Start

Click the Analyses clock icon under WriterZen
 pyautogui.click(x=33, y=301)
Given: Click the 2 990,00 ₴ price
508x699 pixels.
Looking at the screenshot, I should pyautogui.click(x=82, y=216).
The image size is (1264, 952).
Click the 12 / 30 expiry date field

End
Start

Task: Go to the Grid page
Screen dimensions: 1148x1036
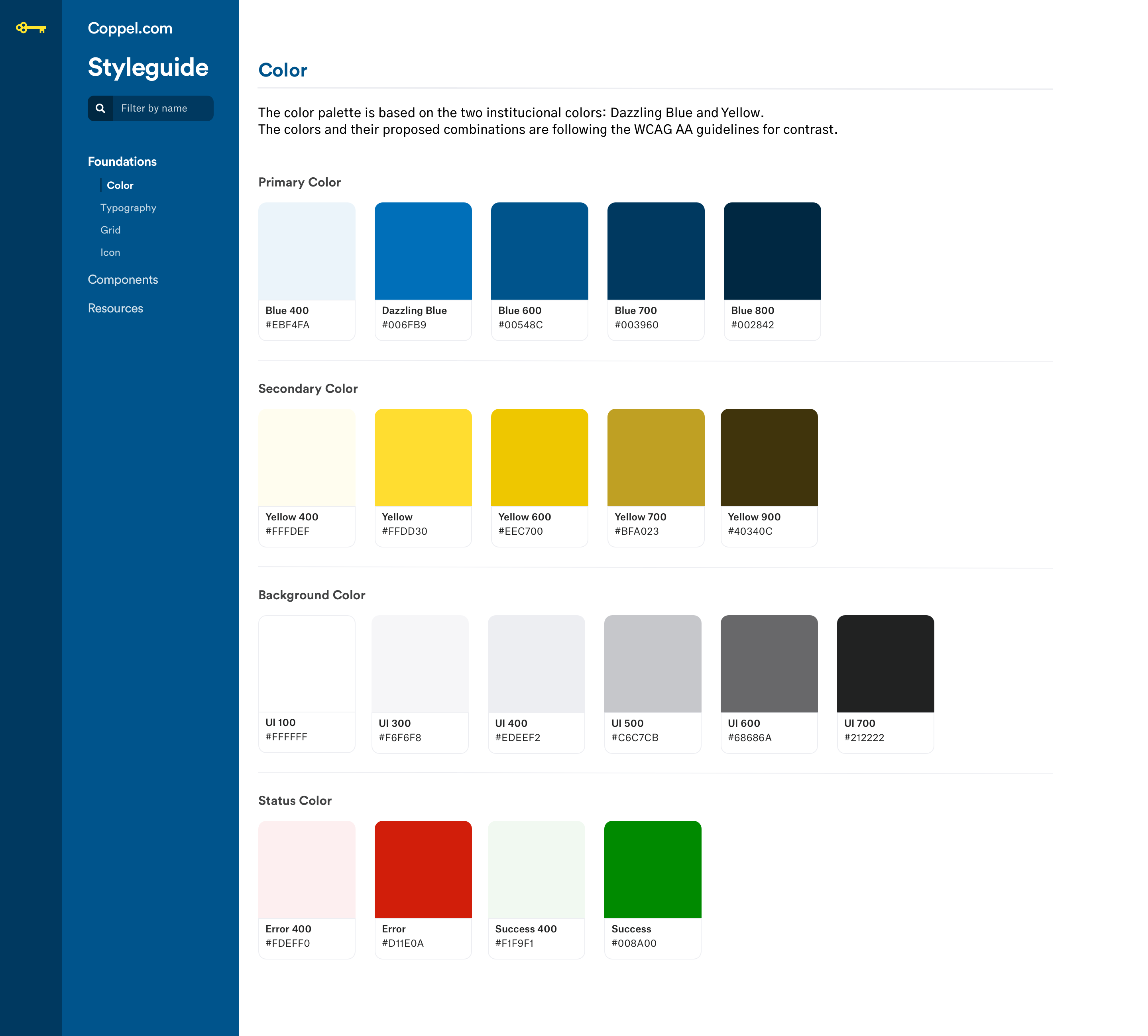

End

DESCRIPTION OF THE TASK ▸ Rewrite the records from the line with "Click the Analyses clock icon under WriterZen" to the line with "Click the 12 / 30 expiry date field", changing "expiry date field" to "expiration date field" and leaving everything else unchanged. Give only those lines.

ANSWER ▸
Click the Analyses clock icon under WriterZen
 pyautogui.click(x=33, y=301)
Given: Click the 2 990,00 ₴ price
508x699 pixels.
Looking at the screenshot, I should pyautogui.click(x=82, y=216).
The image size is (1264, 952).
Click the 12 / 30 expiration date field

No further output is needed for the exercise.